Monday, March 15, 2010

Real Estate Section

5 West 44th, 2010


If you’re itching to take advantage of that $8,000 first time homebuyer credit, I have just the building for you.

Located in New York between Fifth Avenue and Madison Avenue and barely a block from Grand Central Terminal is 5 west 44th, a bright little gem of a modernism tucked into a narrow niche in the mountain of solid gray buildings of midtown Manhattan.

The building—its address is its name—was designed by Alan Ritchie. The design may or may not have additionally been influenced by Ritchie’s longtime business partner Philip Johnson. Some mentions credit the building’s design to Johnson, which is understandable because Johnson was so well known, even iconic. But the absence of neoclassical references that Johnson so liked to employ in the latter years of his life and the fact that Johnson died in 1995 lead me to believe that the credit for this building should be given to Ritchie and his partners.

5 West 44th is as coolly elegant as Johnson’s Four Seasons restaurant or his design for the sculpture garden at the Museum of Modern Art. The building’s scale is amazingly human given that it rises twenty stories above the street and is only 28 feet wide.

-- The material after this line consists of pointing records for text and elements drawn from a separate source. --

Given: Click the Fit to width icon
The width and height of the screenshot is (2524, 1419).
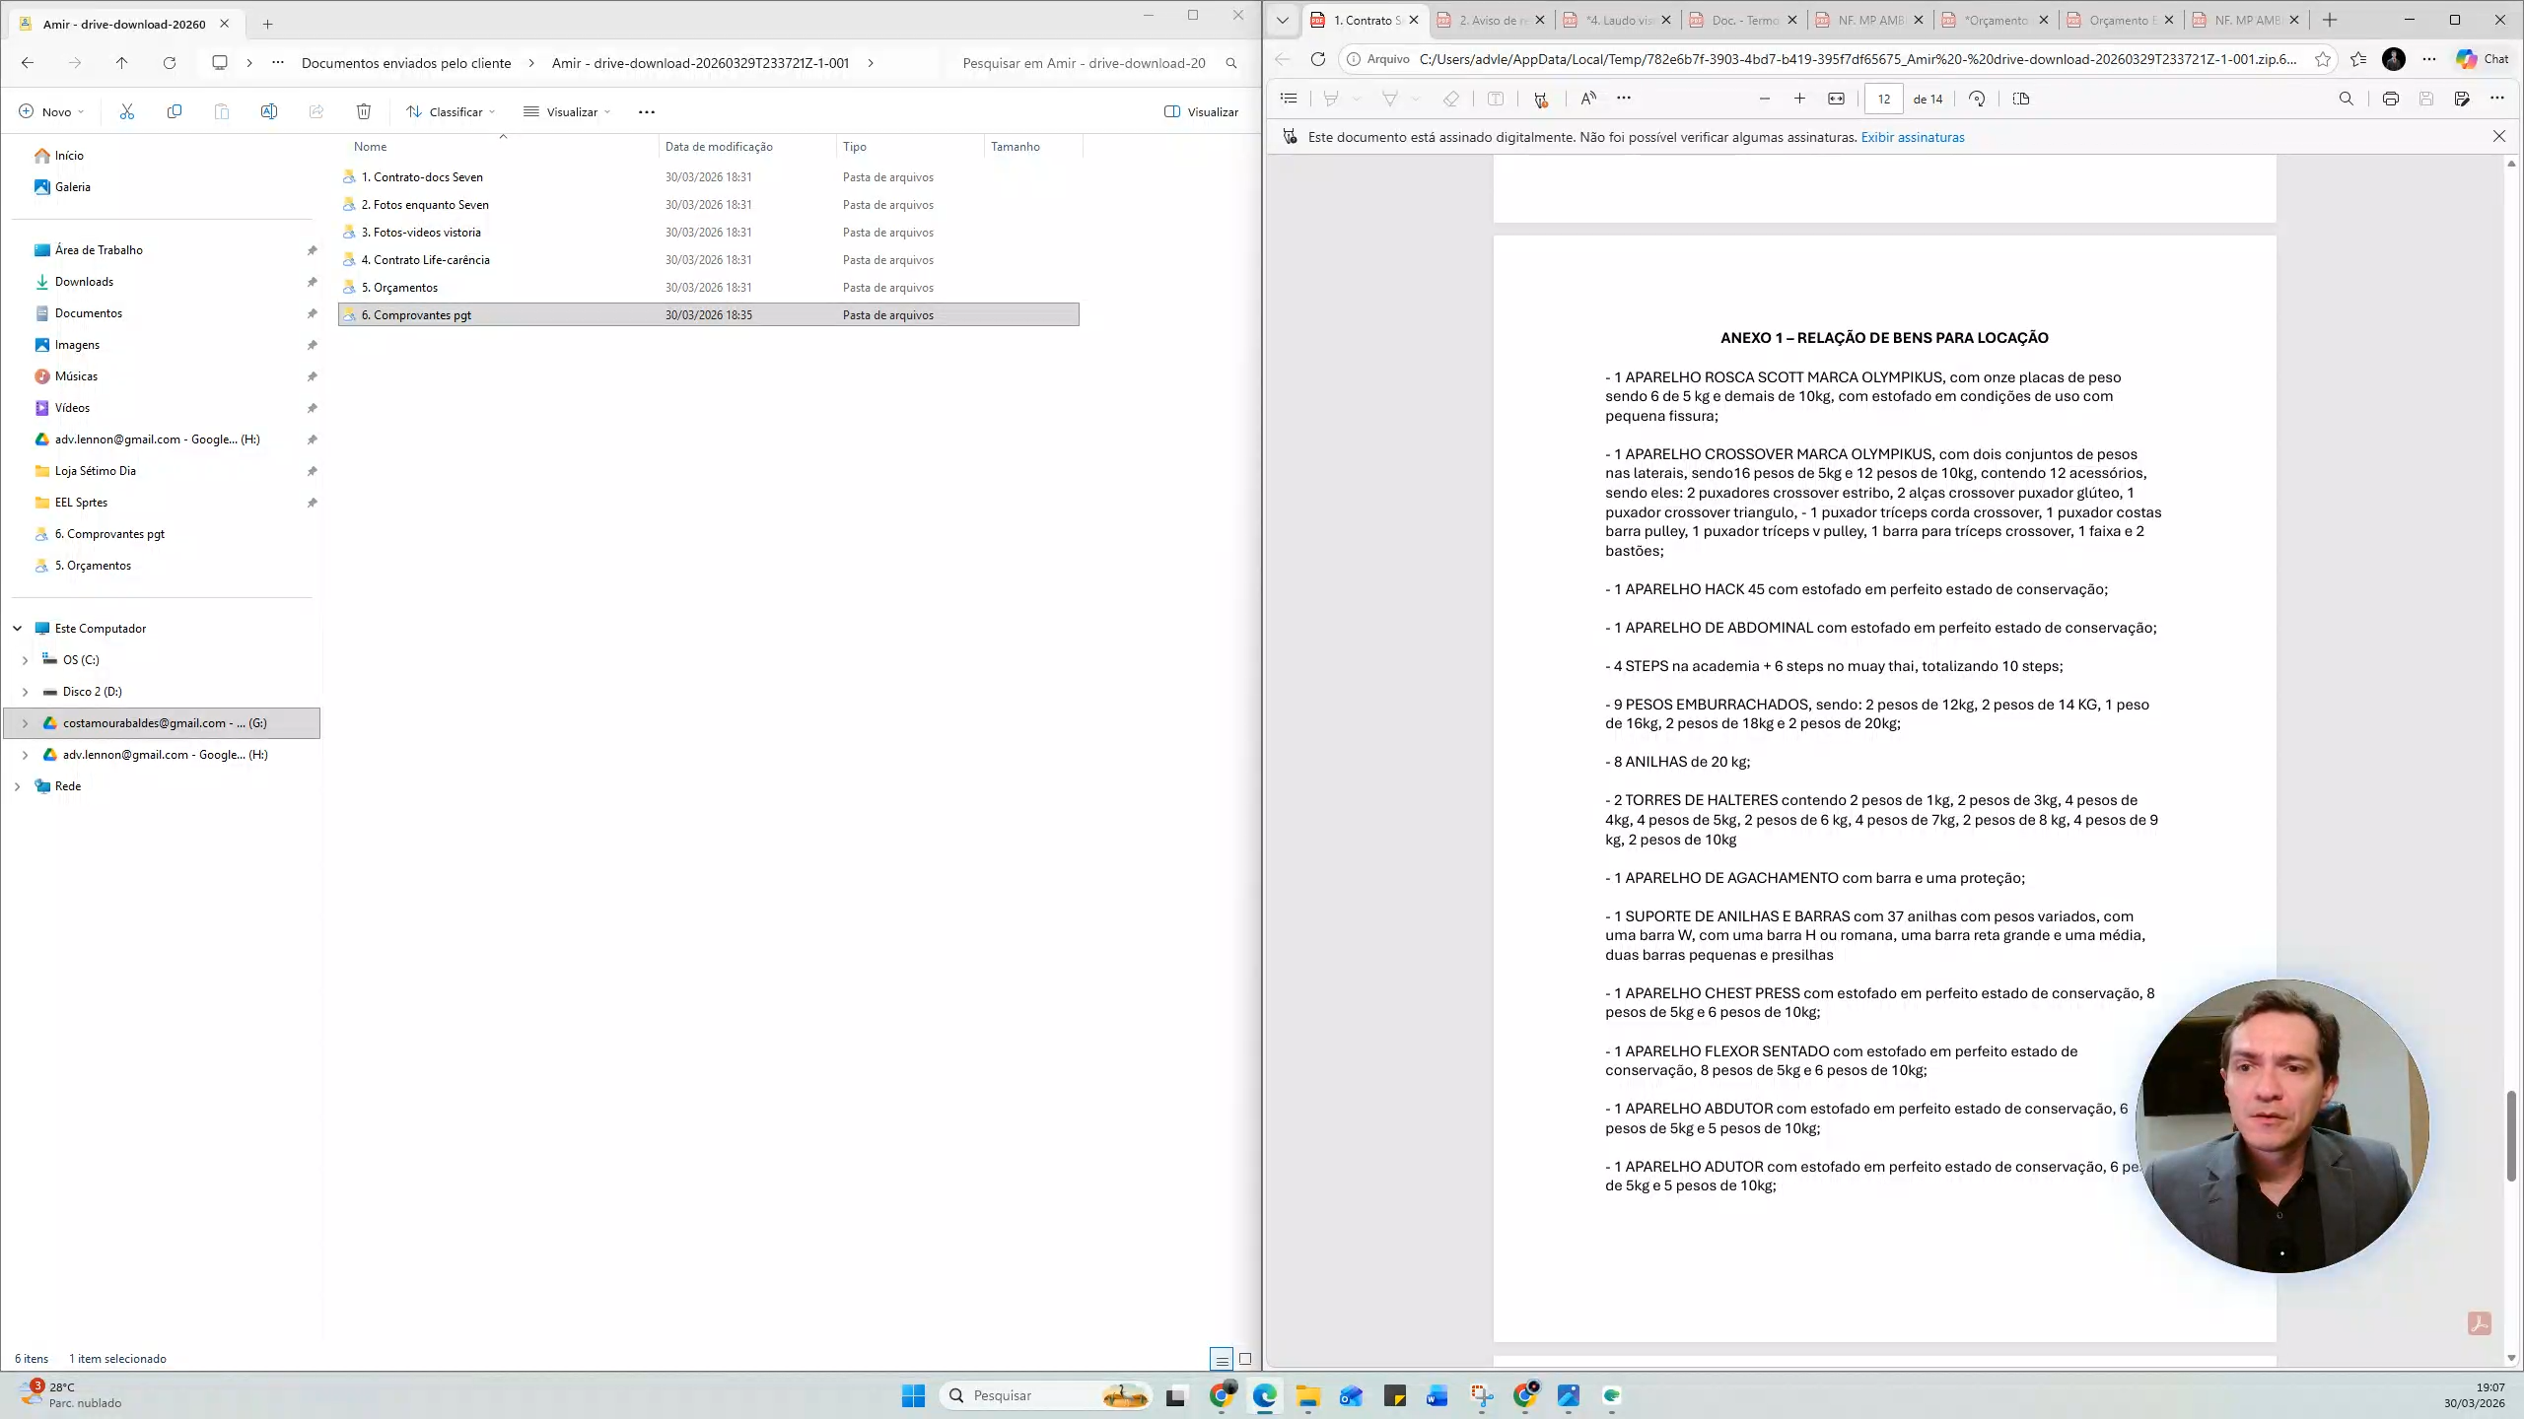Looking at the screenshot, I should pyautogui.click(x=1836, y=99).
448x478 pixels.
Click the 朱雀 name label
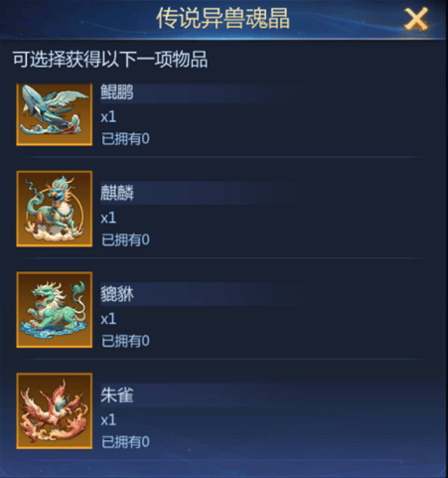click(x=117, y=396)
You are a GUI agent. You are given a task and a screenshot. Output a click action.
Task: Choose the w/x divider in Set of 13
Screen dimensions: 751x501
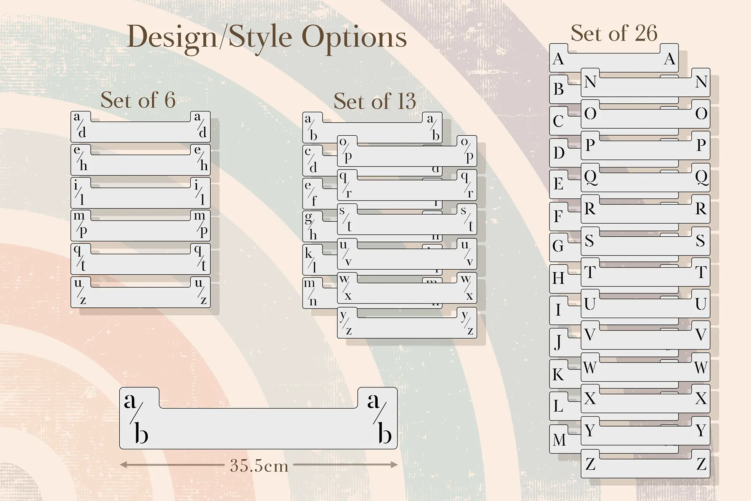pos(407,294)
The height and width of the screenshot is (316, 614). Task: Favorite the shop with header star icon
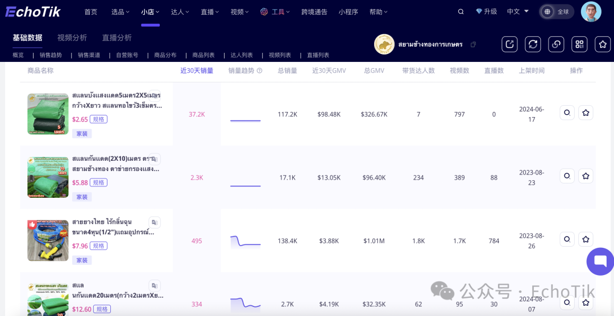(x=602, y=44)
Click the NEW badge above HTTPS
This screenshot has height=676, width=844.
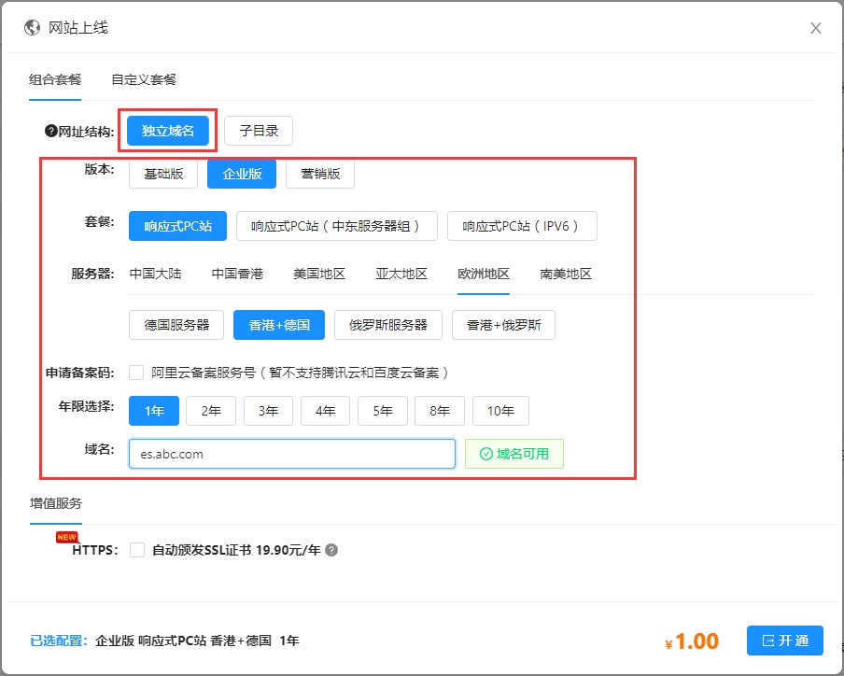click(x=66, y=537)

The facade is clad with white metal panels. A single, off-center red column breaks up the white surface. Midway up the tower, the red is replaced by bright yellow.

So if you’re in the market, you’d better rush. There are only twenty units in this building. The one-bedrooms are selling for less than $1 million and the larger units are…well, more. But for high ceilings and good windows in a post-war building, real estate people say 5 West 44th is a steal. Residences in the upper reaches of the building are full-floor units and there’s a duplex penthouse at the top.

If you need additional reason, consider that 5 West 44th was once the site of Canfield’s Gambling House, said by one historian to be “the most prestigious illegal joint of the Gilded Age.”